Schnell wurde er mit einem Dilemma konfrontiert: Hätte er den Milchbetrieb weitererhalten wollen, hätten ihn die technischen Normen dazu gezwungen, den Hof für eine große Investition umzubauen, während die Milchpreise unsicher waren. Die Last einer solchen Wahl fasste Philipp Ruf während unseres Interviews so zusammen:
„Für Milch kriegst du 21 Cent und baust für eine halbe Million um, dann war noch das Gespräch mit der Milchquote, dass alles auf Weltmarktpreis angeglichen wird, also mit 14 Cent. Du bist 21 – hast du Lust auf die nächsten 30 Jahre diese halbe Million abzuzahlen und nicht zu wissen, wo die Reise hingeht?“[1]
Philipp Ruf beschloss, den Milchbetrieb aufzugeben. Er besuchte eine Winterschule, um sich für seinen jetzigen Hauptberuf auszubilden, trennte sich 2010 von seinen letzten Kühen, verpachtete sein Grünland und baute den Stall in Mietboxen um.
„Ich habe jetzt das Glück, dass ich keine Tiere mehr habe, ich bin ja raus.“[2]

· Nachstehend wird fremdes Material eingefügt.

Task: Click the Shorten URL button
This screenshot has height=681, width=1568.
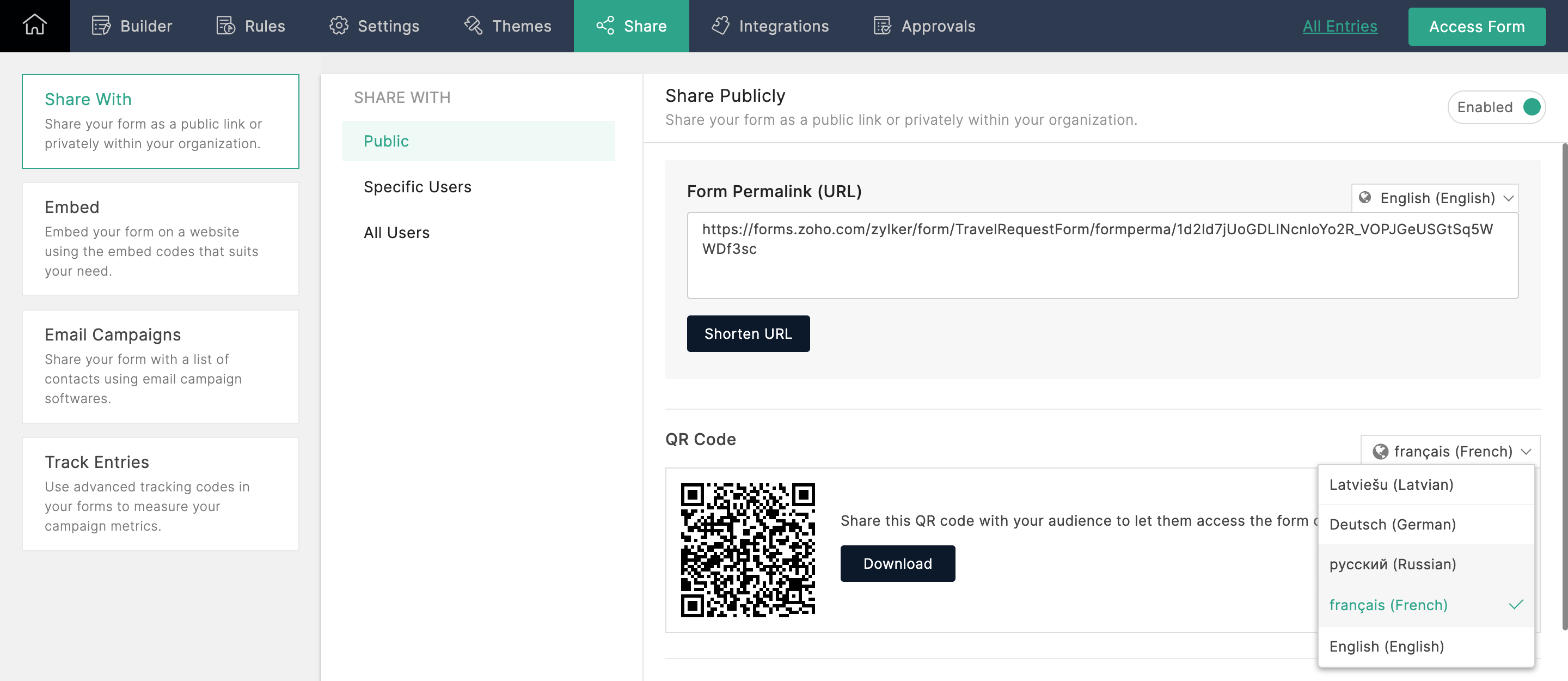Action: [x=748, y=333]
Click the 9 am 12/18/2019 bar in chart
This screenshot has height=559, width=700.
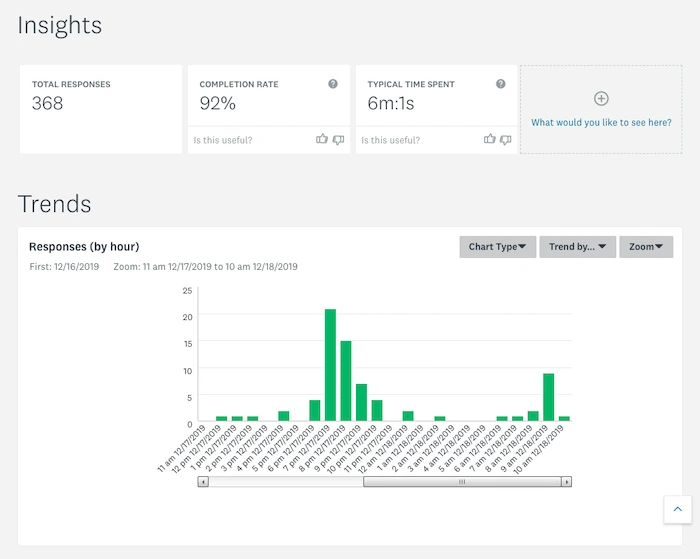[549, 397]
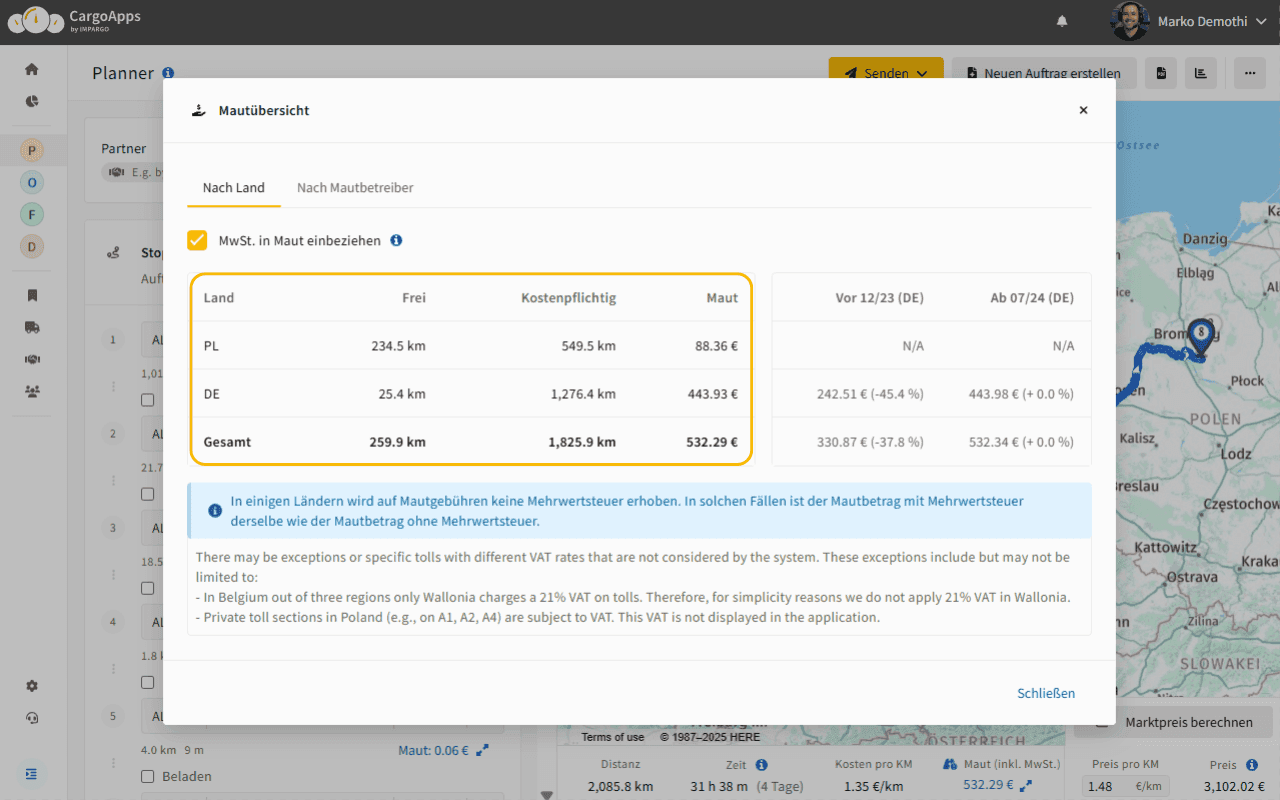This screenshot has width=1280, height=800.
Task: Click info icon next to MwSt. checkbox
Action: tap(396, 241)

In Philipp Rufs eigenem Weg von der Landwirtschaft zur Lohnarbeit spiegelt sich ein gesellschaftlicher Strukturwandel wieder: Durch den Druck des kapitalistischen Marktes wird Landwirtschaft intensiver und gleichzeitig werden die Landwirt:innen immer weniger. In Deutschland sinkt jedes Jahr die Anzahl an landwirtschaftlichen Betrieben (12% zwischen 2010 und 2021 laut dem Statistischen Bundesamt) während die durchschnittliche Größe der Betriebe zunimmt.3 Familienbetriebe, die in Westdeutschland bisher noch die Norm sind, werden nach und nach durch größere, wettbewerbsfähigere Personengesellschaften ersetzt.4
Diese Dynamik lässt sich allerdings nicht nur bloß anhand von Marktlogiken verstehen: Für Philipp Ruf gibt es weitere Faktoren, die den Beruf der Landwirt:innen wachsend unattraktiver machen und dazu führen, dass „viele gar keine große Lust mehr haben“5. Dazu gehöre die Auferlegung höherer ökologischer Standards (z.B. durch die 2020 verschärfte Düngeverordnung6 – Philipp Ruf nennt u.a. die Sperrfrist für Gülle), die seiner Meinung nach viele zusätzliche zeitlichen Auflagen in einem bereits sehr vollen Arbeitsalltag mit sich bringen.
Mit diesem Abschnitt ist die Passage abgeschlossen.